[START]
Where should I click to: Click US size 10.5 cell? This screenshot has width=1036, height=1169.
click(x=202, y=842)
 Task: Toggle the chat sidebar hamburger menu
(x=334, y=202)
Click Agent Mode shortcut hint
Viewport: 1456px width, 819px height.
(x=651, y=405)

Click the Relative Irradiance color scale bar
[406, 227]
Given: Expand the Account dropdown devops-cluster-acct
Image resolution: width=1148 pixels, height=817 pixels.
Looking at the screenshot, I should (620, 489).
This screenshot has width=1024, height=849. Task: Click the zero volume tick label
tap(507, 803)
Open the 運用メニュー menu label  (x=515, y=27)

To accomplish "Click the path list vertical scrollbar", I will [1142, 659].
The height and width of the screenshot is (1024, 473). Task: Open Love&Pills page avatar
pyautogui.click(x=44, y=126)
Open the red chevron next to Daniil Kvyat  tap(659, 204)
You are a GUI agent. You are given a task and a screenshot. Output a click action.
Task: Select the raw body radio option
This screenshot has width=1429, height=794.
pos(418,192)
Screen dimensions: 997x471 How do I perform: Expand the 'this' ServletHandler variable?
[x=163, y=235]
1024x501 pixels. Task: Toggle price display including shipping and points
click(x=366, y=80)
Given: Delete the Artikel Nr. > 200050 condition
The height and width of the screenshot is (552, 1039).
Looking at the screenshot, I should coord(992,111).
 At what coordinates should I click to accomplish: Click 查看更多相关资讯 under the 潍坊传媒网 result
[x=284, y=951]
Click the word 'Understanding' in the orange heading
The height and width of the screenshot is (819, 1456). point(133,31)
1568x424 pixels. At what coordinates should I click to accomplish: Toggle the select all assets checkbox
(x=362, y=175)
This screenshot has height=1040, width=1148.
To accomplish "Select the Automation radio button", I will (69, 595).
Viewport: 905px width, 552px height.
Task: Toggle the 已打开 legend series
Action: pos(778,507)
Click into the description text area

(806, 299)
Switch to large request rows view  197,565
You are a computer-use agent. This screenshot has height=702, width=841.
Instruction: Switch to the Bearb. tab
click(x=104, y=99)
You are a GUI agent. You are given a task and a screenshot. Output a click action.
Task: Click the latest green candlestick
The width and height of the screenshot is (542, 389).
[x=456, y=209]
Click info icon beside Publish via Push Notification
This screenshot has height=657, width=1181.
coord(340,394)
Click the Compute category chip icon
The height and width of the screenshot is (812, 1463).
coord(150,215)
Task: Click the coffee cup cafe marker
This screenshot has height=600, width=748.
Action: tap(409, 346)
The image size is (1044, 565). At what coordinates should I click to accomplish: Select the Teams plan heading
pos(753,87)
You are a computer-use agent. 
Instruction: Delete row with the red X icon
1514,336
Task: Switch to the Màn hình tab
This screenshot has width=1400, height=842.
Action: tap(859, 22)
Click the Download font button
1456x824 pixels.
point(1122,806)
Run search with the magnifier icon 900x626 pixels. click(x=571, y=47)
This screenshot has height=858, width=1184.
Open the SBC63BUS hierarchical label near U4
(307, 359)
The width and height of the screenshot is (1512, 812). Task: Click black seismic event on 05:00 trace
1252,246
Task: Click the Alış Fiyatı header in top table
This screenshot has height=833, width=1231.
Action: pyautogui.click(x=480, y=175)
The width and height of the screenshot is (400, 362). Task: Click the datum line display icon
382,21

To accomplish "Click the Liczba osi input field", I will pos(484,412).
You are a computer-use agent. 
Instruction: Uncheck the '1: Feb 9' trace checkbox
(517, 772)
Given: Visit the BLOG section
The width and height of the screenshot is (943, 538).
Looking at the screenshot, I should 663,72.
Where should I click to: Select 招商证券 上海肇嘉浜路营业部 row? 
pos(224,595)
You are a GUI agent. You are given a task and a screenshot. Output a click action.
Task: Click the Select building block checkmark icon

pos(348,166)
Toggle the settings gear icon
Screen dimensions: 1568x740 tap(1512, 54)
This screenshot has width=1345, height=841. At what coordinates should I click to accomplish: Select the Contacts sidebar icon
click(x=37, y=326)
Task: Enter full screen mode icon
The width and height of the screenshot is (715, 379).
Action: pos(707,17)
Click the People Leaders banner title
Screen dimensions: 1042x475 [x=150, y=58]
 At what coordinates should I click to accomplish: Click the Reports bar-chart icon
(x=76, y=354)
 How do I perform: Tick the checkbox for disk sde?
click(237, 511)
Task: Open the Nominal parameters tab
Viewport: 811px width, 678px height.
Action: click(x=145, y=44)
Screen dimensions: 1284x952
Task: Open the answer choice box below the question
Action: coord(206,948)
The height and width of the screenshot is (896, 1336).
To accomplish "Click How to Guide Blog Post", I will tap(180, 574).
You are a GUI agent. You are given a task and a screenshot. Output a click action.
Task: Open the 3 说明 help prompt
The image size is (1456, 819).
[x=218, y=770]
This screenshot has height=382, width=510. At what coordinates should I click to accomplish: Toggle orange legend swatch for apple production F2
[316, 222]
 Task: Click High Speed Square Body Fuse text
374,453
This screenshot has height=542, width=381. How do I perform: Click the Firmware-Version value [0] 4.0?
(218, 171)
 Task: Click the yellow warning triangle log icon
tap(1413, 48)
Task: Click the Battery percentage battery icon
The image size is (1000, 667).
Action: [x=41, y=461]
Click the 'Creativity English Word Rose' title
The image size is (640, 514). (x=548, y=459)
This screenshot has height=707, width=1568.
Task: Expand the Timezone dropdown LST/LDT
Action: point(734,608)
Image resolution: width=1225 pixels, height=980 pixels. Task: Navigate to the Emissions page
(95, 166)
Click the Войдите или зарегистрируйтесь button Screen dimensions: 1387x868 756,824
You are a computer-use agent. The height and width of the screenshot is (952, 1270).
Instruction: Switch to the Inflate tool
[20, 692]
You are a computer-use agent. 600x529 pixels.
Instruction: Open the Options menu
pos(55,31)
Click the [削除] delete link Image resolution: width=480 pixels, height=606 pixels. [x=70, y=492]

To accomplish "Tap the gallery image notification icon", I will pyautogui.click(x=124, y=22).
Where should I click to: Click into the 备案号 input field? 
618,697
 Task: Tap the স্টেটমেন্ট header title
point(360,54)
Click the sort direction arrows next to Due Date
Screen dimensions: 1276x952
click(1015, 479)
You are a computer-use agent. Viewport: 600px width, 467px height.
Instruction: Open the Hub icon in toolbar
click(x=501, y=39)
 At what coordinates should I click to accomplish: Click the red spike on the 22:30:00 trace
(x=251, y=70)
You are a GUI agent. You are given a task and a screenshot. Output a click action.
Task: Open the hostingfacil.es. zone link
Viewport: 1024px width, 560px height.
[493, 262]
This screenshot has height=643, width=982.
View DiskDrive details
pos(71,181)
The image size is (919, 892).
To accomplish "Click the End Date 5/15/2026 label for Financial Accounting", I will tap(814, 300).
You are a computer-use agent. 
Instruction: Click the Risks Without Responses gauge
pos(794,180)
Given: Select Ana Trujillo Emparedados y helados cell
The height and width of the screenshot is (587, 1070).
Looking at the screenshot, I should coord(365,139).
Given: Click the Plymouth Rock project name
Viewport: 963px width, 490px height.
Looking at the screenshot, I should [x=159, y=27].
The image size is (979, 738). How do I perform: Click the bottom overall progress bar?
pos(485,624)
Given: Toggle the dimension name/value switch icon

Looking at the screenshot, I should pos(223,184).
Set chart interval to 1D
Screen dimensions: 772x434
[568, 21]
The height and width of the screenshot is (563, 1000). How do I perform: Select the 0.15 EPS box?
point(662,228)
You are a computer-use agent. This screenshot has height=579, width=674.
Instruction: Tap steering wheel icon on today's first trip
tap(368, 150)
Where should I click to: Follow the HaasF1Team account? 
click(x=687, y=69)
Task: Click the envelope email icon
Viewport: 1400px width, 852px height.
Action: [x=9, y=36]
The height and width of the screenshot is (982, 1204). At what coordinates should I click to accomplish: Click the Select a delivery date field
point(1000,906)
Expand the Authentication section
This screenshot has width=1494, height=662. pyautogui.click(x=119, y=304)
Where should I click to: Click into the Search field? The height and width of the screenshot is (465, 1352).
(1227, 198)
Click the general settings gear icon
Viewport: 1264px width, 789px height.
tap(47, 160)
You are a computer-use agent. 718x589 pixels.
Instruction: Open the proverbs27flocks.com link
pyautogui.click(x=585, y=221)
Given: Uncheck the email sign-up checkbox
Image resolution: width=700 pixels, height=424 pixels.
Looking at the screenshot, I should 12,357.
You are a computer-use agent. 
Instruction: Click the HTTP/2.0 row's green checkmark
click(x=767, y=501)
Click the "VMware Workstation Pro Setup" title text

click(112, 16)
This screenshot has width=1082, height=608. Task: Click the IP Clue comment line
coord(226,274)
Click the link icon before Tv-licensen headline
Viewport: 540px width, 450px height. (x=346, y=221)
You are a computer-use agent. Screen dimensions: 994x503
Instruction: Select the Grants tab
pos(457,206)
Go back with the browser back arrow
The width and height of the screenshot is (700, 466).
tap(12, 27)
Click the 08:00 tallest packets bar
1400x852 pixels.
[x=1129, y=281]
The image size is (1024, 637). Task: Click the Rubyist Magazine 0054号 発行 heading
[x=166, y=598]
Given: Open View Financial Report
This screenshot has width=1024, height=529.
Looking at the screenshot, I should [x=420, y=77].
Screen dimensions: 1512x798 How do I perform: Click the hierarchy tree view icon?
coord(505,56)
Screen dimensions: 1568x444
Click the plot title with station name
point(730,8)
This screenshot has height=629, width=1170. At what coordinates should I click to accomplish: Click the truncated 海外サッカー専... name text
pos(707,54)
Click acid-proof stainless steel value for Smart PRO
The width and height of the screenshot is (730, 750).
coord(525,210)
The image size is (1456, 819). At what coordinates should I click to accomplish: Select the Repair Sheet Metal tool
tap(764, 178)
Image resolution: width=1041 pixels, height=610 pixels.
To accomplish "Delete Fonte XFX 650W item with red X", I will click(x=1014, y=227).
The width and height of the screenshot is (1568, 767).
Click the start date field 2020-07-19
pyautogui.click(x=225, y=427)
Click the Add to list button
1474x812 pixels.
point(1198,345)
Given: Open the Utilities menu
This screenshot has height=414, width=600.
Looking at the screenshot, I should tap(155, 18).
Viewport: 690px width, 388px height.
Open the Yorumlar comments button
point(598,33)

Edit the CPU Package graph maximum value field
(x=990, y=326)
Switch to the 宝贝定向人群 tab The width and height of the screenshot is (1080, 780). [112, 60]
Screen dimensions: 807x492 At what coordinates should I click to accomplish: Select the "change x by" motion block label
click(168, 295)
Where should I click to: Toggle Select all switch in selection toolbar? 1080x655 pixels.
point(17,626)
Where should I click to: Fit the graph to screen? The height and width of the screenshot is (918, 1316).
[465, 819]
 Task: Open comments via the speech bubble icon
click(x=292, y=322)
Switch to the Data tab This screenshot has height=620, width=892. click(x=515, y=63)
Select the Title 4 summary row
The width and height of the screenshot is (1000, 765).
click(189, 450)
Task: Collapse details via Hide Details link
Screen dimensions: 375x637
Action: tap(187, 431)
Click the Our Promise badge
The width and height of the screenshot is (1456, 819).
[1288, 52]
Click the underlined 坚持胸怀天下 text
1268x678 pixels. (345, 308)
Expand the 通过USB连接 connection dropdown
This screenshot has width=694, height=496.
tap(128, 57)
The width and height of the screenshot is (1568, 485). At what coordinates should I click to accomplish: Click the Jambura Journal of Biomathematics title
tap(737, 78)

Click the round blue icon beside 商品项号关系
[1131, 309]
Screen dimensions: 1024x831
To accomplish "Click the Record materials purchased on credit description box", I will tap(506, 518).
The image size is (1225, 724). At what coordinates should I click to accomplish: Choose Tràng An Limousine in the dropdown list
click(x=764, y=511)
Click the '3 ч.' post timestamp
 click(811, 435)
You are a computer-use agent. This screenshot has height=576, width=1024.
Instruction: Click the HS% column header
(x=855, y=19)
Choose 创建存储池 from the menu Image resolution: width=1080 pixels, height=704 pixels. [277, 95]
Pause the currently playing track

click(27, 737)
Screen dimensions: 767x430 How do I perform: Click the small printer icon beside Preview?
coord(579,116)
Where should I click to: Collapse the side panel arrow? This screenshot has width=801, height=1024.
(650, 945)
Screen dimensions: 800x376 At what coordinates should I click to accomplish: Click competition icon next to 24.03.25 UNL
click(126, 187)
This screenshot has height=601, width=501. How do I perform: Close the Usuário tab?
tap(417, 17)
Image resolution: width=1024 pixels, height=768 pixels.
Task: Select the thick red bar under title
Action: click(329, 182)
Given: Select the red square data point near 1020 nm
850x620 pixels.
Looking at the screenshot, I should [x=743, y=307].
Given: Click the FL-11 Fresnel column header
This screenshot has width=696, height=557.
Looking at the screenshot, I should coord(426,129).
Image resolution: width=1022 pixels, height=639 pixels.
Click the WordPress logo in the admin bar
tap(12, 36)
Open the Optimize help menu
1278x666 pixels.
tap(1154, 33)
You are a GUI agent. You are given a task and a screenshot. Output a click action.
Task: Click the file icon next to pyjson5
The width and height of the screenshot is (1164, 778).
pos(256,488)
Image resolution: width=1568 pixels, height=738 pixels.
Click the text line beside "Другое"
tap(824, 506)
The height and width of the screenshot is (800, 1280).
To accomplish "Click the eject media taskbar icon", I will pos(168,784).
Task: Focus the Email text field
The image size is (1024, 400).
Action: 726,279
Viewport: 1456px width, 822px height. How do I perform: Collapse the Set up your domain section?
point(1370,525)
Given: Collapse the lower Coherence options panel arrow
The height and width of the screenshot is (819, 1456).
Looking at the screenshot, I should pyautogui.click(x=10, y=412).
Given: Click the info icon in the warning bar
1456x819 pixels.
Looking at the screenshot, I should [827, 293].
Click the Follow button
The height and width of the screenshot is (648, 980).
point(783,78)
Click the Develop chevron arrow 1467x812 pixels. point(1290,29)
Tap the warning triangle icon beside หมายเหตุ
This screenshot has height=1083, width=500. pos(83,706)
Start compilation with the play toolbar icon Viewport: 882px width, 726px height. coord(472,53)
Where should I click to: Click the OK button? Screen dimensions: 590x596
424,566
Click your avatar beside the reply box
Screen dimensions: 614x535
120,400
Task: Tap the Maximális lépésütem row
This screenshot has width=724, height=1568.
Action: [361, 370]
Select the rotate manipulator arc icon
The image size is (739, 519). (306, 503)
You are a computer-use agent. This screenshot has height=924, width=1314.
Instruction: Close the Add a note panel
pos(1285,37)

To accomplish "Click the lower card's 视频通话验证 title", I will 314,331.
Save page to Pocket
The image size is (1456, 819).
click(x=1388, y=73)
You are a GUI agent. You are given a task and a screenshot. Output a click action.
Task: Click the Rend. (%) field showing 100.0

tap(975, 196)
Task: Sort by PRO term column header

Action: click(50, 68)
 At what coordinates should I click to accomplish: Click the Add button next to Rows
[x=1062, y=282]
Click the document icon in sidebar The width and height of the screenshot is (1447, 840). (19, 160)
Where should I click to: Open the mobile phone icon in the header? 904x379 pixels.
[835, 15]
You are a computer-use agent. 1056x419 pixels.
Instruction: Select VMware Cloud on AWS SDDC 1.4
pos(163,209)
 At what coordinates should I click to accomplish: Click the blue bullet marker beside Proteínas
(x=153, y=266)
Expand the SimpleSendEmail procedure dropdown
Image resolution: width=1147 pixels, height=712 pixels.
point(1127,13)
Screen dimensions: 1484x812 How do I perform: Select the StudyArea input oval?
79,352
[END]
REQUIRED WORK:
Convert the part of the data that opens with the line containing "Where should I click to: Open" and closes with the final line of the data into a Markdown table with the columns Row and Line, omitting blank lines.

EXPECTED OUTPUT:
| Row | Line |
|---|---|
| 1 | Where should I click to: Open the mobile phone icon in the header? 904x379 pixels. |
| 2 | [835, 15] |
| 3 | You are a computer-use agent. 1056x419 pixels. |
| 4 | Instruction: Select VMware Cloud on AWS SDDC 1.4 |
| 5 | pos(163,209) |
| 6 |  At what coordinates should I click to accomplish: Click the blue bullet marker beside Proteínas |
| 7 | (x=153, y=266) |
| 8 | Expand the SimpleSendEmail procedure dropdown |
| 9 | Image resolution: width=1147 pixels, height=712 pixels. |
| 10 | point(1127,13) |
| 11 | Screen dimensions: 1484x812 How do I perform: Select the StudyArea input oval? |
| 12 | 79,352 |